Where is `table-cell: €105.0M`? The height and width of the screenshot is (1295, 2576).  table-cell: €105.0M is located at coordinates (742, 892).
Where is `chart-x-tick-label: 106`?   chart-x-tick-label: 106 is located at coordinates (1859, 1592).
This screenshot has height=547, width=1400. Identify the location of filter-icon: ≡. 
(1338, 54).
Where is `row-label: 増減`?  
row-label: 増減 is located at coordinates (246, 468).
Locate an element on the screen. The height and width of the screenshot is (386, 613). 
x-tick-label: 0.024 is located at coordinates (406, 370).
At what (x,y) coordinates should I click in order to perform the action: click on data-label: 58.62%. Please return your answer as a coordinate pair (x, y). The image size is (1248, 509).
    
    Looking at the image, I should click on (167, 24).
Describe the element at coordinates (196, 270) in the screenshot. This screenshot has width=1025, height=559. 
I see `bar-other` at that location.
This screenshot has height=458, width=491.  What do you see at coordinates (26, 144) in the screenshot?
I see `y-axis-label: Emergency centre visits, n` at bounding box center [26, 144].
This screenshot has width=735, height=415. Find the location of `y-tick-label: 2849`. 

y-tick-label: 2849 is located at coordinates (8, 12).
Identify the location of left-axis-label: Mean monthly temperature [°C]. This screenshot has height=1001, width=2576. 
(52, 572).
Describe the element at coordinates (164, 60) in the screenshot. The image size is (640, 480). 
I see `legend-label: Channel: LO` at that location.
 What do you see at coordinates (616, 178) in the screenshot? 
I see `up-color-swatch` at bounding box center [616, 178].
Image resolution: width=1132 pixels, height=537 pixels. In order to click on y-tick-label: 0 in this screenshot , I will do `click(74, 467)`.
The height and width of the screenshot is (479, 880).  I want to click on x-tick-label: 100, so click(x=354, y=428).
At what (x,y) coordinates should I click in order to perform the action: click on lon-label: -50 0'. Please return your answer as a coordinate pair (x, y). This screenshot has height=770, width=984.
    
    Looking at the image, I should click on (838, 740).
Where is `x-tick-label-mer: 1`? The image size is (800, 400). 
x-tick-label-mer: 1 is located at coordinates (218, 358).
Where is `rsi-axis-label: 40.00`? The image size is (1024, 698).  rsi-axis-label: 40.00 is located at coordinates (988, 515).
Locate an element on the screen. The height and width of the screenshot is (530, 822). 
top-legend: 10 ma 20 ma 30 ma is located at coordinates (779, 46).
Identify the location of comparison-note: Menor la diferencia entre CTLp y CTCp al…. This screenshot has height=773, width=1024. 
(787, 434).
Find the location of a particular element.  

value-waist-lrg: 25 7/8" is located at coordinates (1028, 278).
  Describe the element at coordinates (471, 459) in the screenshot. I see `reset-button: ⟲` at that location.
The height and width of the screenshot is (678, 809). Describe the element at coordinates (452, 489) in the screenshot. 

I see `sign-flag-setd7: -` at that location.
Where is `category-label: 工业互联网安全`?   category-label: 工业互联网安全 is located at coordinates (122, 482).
------------------------------------
EXERCISE:
Reproduce all of the material above line for line, with no changes.

EXERCISE SOLUTION:
Where is `table-cell: €105.0M`? The height and width of the screenshot is (1295, 2576).  table-cell: €105.0M is located at coordinates (742, 892).
Where is `chart-x-tick-label: 106`?   chart-x-tick-label: 106 is located at coordinates (1859, 1592).
This screenshot has height=547, width=1400. Identify the location of filter-icon: ≡. 
(1338, 54).
Where is `row-label: 増減`?  
row-label: 増減 is located at coordinates (246, 468).
Locate an element on the screen. The height and width of the screenshot is (386, 613). 
x-tick-label: 0.024 is located at coordinates (406, 370).
At what (x,y) coordinates should I click in order to perform the action: click on data-label: 58.62%. Please return your answer as a coordinate pair (x, y). The image size is (1248, 509).
    
    Looking at the image, I should click on (167, 24).
Describe the element at coordinates (196, 270) in the screenshot. This screenshot has width=1025, height=559. 
I see `bar-other` at that location.
This screenshot has height=458, width=491.  What do you see at coordinates (26, 144) in the screenshot?
I see `y-axis-label: Emergency centre visits, n` at bounding box center [26, 144].
This screenshot has width=735, height=415. Find the location of `y-tick-label: 2849`. 

y-tick-label: 2849 is located at coordinates (8, 12).
Identify the location of left-axis-label: Mean monthly temperature [°C]. This screenshot has height=1001, width=2576. 
(52, 572).
Describe the element at coordinates (164, 60) in the screenshot. The image size is (640, 480). 
I see `legend-label: Channel: LO` at that location.
 What do you see at coordinates (616, 178) in the screenshot? 
I see `up-color-swatch` at bounding box center [616, 178].
Image resolution: width=1132 pixels, height=537 pixels. In order to click on y-tick-label: 0 in this screenshot , I will do `click(74, 467)`.
The height and width of the screenshot is (479, 880).  I want to click on x-tick-label: 100, so click(x=354, y=428).
At what (x,y) coordinates should I click in order to perform the action: click on lon-label: -50 0'. Please return your answer as a coordinate pair (x, y). This screenshot has height=770, width=984.
    
    Looking at the image, I should click on (838, 740).
Where is `x-tick-label-mer: 1`? The image size is (800, 400). 
x-tick-label-mer: 1 is located at coordinates (218, 358).
Where is `rsi-axis-label: 40.00`? The image size is (1024, 698).  rsi-axis-label: 40.00 is located at coordinates (988, 515).
Locate an element on the screen. The height and width of the screenshot is (530, 822). 
top-legend: 10 ma 20 ma 30 ma is located at coordinates (779, 46).
Identify the location of comparison-note: Menor la diferencia entre CTLp y CTCp al…. This screenshot has height=773, width=1024. 
(787, 434).
Find the location of a particular element.  

value-waist-lrg: 25 7/8" is located at coordinates (1028, 278).
  Describe the element at coordinates (471, 459) in the screenshot. I see `reset-button: ⟲` at that location.
The height and width of the screenshot is (678, 809). Describe the element at coordinates (452, 489) in the screenshot. 

I see `sign-flag-setd7: -` at that location.
Where is `category-label: 工业互联网安全`?   category-label: 工业互联网安全 is located at coordinates (122, 482).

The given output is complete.